Puisque je venais de lire son album le plus récent, j'ai enchainé avec le tout premier album de Mathieu Bablet pour voir comment il avait commencé. On y retrouve la même trame post-apocalyptique et le même sentiment de désespoir pour l'humanité, mais ici le récit prend progressivement une direction plus étrange, entre science-fiction, fantastique et réflexions sur la survie. Dès les premières pages, l'album dégage une atmosphère très particulière et une vraie personnalité visuelle. Les décors urbains sont superbes, avec ces immeubles, passerelles, structures et architectures qui s'entrelacent dans un gigantesque labyrinthe de béton.
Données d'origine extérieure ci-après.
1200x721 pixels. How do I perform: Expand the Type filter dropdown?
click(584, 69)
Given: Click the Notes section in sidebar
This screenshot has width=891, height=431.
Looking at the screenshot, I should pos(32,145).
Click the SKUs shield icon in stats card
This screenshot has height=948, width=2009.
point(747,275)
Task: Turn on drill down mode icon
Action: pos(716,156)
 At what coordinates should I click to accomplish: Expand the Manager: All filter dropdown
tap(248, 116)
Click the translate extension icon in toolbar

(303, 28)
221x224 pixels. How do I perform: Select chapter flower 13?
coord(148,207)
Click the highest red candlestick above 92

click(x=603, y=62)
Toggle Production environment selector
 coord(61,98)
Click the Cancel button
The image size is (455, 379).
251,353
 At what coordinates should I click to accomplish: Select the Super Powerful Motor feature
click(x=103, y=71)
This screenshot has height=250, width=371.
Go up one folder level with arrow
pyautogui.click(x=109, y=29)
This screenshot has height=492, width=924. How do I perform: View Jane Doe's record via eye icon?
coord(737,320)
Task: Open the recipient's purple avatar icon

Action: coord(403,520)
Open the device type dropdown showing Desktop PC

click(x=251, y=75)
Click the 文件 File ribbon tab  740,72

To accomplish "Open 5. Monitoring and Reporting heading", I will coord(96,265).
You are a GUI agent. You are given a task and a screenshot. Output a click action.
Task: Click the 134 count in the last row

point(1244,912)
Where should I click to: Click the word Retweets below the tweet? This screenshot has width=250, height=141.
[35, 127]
On sent déjà le talent de l'auteur pour représenter les villes, les perspectives et les espaces abandonnés. La mise en scène possède également une certaine originalité dès l'introduction du récit, avec plusieurs séquences marquantes qui installent efficacement cette ambiance de fin du monde mélancolique et oppressante. J'ai aussi apprécié cette première partie centrée sur la survie quotidienne de personnages qui continuent d'avancer sans vraiment savoir pourquoi, dans un monde qui semble déjà condamné. L'atmosphère fonctionne bien et donne envie d'en découvrir davantage. En revanche, plus l'histoire avance, plus elle m'a perdu. Les motivations des personnages se font de plus en plus floues et il est difficile de s'attacher à aucun d'entre eux ou de s'investir dans leur destin. Surtout, tout ce qui concerne les révélations et la signification des événements dans le dernier tiers de l'album m'a paru beaucoup trop vague. J'ai eu l'impression que le récit cherchait à devenir plus ambitieux et symbolique sans réussir à rendre ses enjeux suffisamment clairs ou convaincants. Une partie importante de ce qui se passe finit par me sembler gratuite, voire arbitraire, ce qui rend la conclusion franchement décevante. Je retiens donc surtout la puissance visuelle de l'album et l'ambiance qu'il parvient à créer. Les décors urbains sont déjà impressionnants et la mise en scène montre un auteur plein de potentiel. Malheureusement, le scénario m'a laissé à distance et la fin m'a laissé perplexe et déçu.

05/06/2026 (modifier)
Par Cleck
Note: 2/5
Couverture de la série Dans l'intimité de Marie
Dans l'intimité de Marie

Repêchage de cette série suite aux avis élogieux lus notamment ici et à son sujet au fort potentiel. A l'instar du très intrigant Le Cas David Zimmerman, cette BD aborde l'intrigue de l'échange de corps et la découverte de celui de sexe opposé, sans travailler la thématique du genre comme l'on est en droit de s'y attendre désormais. Mais si cette absence était rendue pertinente par Harari du fait d'un travail autour de l'inquiétante étrangeté, ce n'est nullement le cas ici. Ce n'est clairement pas très bon : les interrogations initiales sont toutes bien vite esquivées (comment investir une routine de vie méconnue, comment surmonter la méconnaissance profonde de nos proches...), plus étonnant, les pistes ouvertes par le scénario sont elles-mêmes mal refermées (la mère qui disparaît puis revient, le sentiment amoureux qui est travaillé puis oublié, etc.). Plus gênant, l'on fait face à un traitement à l'ancienne de cette thématique de l'échange des corps, multipliant le fan service occasionnellement nauséeux, ces décadrages gratuits sous les jupes des filles, l'humour gras sous l'apparence de la pudeur, en abordant la situation via le point de vue d'un post-ado libidineux mais coincé : si la 1ère scène explicitement sexuelle était légitime, son traitement est bien maladroit ; mais que dire de la 2nde ne recherchant que le sensationnalisme gratuit pour émoustiller son lectorat masculin ? Ces multiples défauts cachent malheureusement des qualités visuelles réelles : un sens du rythme, une manière d'épurer les pages des textes superflus, une capacité ici ou là à figurer une expressivité étrangement intéressante. Une lecture rapide, une thématique géniale, mais un traitement misogyne que l'on aimerait ne plus voir au 21e siècle.